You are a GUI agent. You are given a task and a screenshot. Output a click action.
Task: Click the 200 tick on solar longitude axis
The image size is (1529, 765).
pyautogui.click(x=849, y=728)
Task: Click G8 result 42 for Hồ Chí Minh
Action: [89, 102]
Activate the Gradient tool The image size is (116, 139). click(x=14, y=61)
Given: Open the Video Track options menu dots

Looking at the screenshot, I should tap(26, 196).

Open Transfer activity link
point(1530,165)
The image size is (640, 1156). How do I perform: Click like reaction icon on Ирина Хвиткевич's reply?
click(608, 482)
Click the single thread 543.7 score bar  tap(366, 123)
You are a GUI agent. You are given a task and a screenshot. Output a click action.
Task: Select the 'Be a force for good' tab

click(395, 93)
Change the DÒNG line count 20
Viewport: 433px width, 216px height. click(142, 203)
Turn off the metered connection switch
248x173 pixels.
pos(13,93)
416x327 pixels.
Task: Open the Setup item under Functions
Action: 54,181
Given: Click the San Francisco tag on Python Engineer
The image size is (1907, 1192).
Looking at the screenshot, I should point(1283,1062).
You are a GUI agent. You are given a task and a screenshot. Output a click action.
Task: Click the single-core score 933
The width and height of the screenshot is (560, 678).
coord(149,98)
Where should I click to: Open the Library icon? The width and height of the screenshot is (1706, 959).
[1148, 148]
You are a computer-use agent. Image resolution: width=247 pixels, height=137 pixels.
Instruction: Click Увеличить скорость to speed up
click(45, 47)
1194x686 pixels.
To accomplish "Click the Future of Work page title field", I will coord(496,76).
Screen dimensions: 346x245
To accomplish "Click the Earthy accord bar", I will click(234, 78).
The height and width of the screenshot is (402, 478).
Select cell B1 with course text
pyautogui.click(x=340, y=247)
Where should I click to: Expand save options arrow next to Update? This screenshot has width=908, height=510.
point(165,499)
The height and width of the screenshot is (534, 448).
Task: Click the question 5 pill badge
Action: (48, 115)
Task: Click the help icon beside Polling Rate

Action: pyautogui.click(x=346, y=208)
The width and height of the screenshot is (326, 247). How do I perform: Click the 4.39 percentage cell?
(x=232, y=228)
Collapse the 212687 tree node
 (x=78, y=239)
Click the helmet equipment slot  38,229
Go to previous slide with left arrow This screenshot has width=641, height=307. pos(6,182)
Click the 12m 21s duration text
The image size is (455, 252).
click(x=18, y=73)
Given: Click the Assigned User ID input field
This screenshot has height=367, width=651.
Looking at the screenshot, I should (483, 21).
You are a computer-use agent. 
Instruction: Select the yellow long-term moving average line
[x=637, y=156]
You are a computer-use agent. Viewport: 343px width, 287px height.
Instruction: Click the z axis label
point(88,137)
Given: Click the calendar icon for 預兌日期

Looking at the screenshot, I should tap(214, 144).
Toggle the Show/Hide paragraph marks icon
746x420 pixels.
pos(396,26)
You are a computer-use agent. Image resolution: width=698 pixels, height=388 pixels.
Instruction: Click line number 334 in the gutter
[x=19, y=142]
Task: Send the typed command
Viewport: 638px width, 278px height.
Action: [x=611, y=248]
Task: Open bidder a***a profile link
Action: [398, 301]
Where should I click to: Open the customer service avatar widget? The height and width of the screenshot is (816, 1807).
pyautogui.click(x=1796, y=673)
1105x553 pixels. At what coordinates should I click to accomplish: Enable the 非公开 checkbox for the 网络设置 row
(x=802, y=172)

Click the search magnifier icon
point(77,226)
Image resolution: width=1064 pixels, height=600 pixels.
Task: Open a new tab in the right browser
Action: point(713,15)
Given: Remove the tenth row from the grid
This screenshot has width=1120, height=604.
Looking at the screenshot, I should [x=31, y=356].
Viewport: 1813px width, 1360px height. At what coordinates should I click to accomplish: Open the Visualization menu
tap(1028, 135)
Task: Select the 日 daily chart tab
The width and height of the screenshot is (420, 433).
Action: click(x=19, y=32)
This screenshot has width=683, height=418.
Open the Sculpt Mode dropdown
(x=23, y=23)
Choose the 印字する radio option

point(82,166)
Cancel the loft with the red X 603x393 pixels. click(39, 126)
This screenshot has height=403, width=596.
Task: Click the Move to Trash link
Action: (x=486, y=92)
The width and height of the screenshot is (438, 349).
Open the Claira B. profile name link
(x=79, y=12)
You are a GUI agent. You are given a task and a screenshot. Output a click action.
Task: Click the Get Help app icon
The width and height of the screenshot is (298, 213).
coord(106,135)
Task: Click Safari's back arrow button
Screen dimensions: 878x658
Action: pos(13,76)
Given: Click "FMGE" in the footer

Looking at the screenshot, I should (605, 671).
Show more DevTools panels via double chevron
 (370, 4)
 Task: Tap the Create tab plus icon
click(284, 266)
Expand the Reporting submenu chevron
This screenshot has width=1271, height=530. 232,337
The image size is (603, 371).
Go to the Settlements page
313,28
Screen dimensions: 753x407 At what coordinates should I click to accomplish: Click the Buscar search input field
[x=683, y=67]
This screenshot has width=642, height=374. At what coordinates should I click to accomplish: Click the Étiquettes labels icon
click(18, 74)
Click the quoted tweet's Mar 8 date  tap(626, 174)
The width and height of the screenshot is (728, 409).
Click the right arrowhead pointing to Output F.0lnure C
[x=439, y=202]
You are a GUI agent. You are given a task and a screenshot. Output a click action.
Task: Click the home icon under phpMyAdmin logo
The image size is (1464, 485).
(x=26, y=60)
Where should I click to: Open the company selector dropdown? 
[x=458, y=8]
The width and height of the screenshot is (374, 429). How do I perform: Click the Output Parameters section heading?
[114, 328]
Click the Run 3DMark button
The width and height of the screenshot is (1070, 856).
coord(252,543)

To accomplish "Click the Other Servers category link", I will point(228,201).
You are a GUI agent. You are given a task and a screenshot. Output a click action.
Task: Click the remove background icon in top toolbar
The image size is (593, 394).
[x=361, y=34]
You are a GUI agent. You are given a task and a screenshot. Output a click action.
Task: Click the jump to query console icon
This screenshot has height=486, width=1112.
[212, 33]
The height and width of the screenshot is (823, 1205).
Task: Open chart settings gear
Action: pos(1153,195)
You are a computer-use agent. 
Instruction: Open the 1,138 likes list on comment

Work to complete>
Update the rows above so that every "GUI agent" becomes "screen assistant", and leave everything else the same.

Solution to the problem>
You are a screen assistant. You are given a task and a screenshot. Output a click action.
Task: Click the 200 tick on solar longitude axis
The image size is (1529, 765).
pyautogui.click(x=849, y=728)
Task: Click G8 result 42 for Hồ Chí Minh
Action: [89, 102]
Activate the Gradient tool The image size is (116, 139). click(x=14, y=61)
Given: Open the Video Track options menu dots

Looking at the screenshot, I should tap(26, 196).

Open Transfer activity link
point(1530,165)
The image size is (640, 1156). How do I perform: Click like reaction icon on Ирина Хвиткевич's reply?
click(608, 482)
Click the single thread 543.7 score bar  tap(366, 123)
You are a screen assistant. You are given a task and a screenshot. Output a click action.
Task: Select the 'Be a force for good' tab

click(395, 93)
Change the DÒNG line count 20
Viewport: 433px width, 216px height. click(142, 203)
Turn off the metered connection switch
248x173 pixels.
pos(13,93)
416x327 pixels.
Task: Open the Setup item under Functions
Action: 54,181
Given: Click the San Francisco tag on Python Engineer
The image size is (1907, 1192).
Looking at the screenshot, I should point(1283,1062).
You are a screen assistant. You are given a task and a screenshot. Output a click action.
Task: Click the single-core score 933
The width and height of the screenshot is (560, 678).
coord(149,98)
Where should I click to: Open the Library icon? The width and height of the screenshot is (1706, 959).
[1148, 148]
You are a computer-use agent. Image resolution: width=247 pixels, height=137 pixels.
Instruction: Click Увеличить скорость to speed up
click(45, 47)
1194x686 pixels.
To accomplish "Click the Future of Work page title field", I will coord(496,76).
Screen dimensions: 346x245
To accomplish "Click the Earthy accord bar", I will click(234, 78).
The height and width of the screenshot is (402, 478).
Select cell B1 with course text
pyautogui.click(x=340, y=247)
Where should I click to: Expand save options arrow next to Update? This screenshot has width=908, height=510.
point(165,499)
The height and width of the screenshot is (534, 448).
Task: Click the question 5 pill badge
Action: (48, 115)
Task: Click the help icon beside Polling Rate

Action: pyautogui.click(x=346, y=208)
The width and height of the screenshot is (326, 247). How do I perform: Click the 4.39 percentage cell?
(x=232, y=228)
Collapse the 212687 tree node
 (x=78, y=239)
Click the helmet equipment slot  38,229
Go to previous slide with left arrow This screenshot has width=641, height=307. pos(6,182)
Click the 12m 21s duration text
The image size is (455, 252).
click(x=18, y=73)
Given: Click the Assigned User ID input field
This screenshot has height=367, width=651.
Looking at the screenshot, I should (483, 21).
You are a computer-use agent. 
Instruction: Select the yellow long-term moving average line
[x=637, y=156]
You are a computer-use agent. Viewport: 343px width, 287px height.
Instruction: Click the z axis label
point(88,137)
Given: Click the calendar icon for 預兌日期

Looking at the screenshot, I should tap(214, 144).
Toggle the Show/Hide paragraph marks icon
746x420 pixels.
pos(396,26)
You are a computer-use agent. Image resolution: width=698 pixels, height=388 pixels.
Instruction: Click line number 334 in the gutter
[x=19, y=142]
Task: Send the typed command
Viewport: 638px width, 278px height.
Action: [x=611, y=248]
Task: Open bidder a***a profile link
Action: [398, 301]
Where should I click to: Open the customer service avatar widget? The height and width of the screenshot is (816, 1807).
pyautogui.click(x=1796, y=673)
1105x553 pixels. At what coordinates should I click to accomplish: Enable the 非公开 checkbox for the 网络设置 row
(x=802, y=172)

Click the search magnifier icon
point(77,226)
Image resolution: width=1064 pixels, height=600 pixels.
Task: Open a new tab in the right browser
Action: point(713,15)
Given: Remove the tenth row from the grid
This screenshot has width=1120, height=604.
Looking at the screenshot, I should [x=31, y=356].
Viewport: 1813px width, 1360px height. At what coordinates should I click to accomplish: Open the Visualization menu
tap(1028, 135)
Task: Select the 日 daily chart tab
The width and height of the screenshot is (420, 433).
Action: click(x=19, y=32)
This screenshot has width=683, height=418.
Open the Sculpt Mode dropdown
(x=23, y=23)
Choose the 印字する radio option

point(82,166)
Cancel the loft with the red X 603x393 pixels. click(39, 126)
This screenshot has height=403, width=596.
Task: Click the Move to Trash link
Action: (x=486, y=92)
The width and height of the screenshot is (438, 349).
Open the Claira B. profile name link
(x=79, y=12)
You are a screen assistant. You are given a task and a screenshot. Output a click action.
Task: Click the Get Help app icon
The width and height of the screenshot is (298, 213).
coord(106,135)
Task: Click Safari's back arrow button
Screen dimensions: 878x658
Action: pos(13,76)
Given: Click "FMGE" in the footer

Looking at the screenshot, I should (605, 671).
Show more DevTools panels via double chevron
 (370, 4)
 Task: Tap the Create tab plus icon
click(284, 266)
Expand the Reporting submenu chevron
This screenshot has width=1271, height=530. 232,337
The image size is (603, 371).
Go to the Settlements page
313,28
Screen dimensions: 753x407 At what coordinates should I click to accomplish: Click the Buscar search input field
[x=683, y=67]
This screenshot has width=642, height=374. At what coordinates should I click to accomplish: Click the Étiquettes labels icon
click(18, 74)
Click the quoted tweet's Mar 8 date  tap(626, 174)
The width and height of the screenshot is (728, 409).
Click the right arrowhead pointing to Output F.0lnure C
[x=439, y=202]
You are a screen assistant. You are given a task and a screenshot. Output a click action.
Task: Click the home icon under phpMyAdmin logo
The image size is (1464, 485).
(x=26, y=60)
Where should I click to: Open the company selector dropdown? 
[x=458, y=8]
The width and height of the screenshot is (374, 429). How do I perform: Click the Output Parameters section heading?
[114, 328]
Click the Run 3DMark button
The width and height of the screenshot is (1070, 856).
coord(252,543)

To accomplish "Click the Other Servers category link", I will point(228,201).
You are a screen assistant. You are given a task and a screenshot. Output a click action.
Task: Click the remove background icon in top toolbar
The image size is (593, 394).
[x=361, y=34]
You are a screen assistant. You are given a task and a screenshot. Output a click action.
Task: Click the jump to query console icon
This screenshot has height=486, width=1112.
[212, 33]
The height and width of the screenshot is (823, 1205).
Task: Open chart settings gear
Action: pos(1153,195)
You are a computer-use agent. 
Instruction: Open the 1,138 likes list on comment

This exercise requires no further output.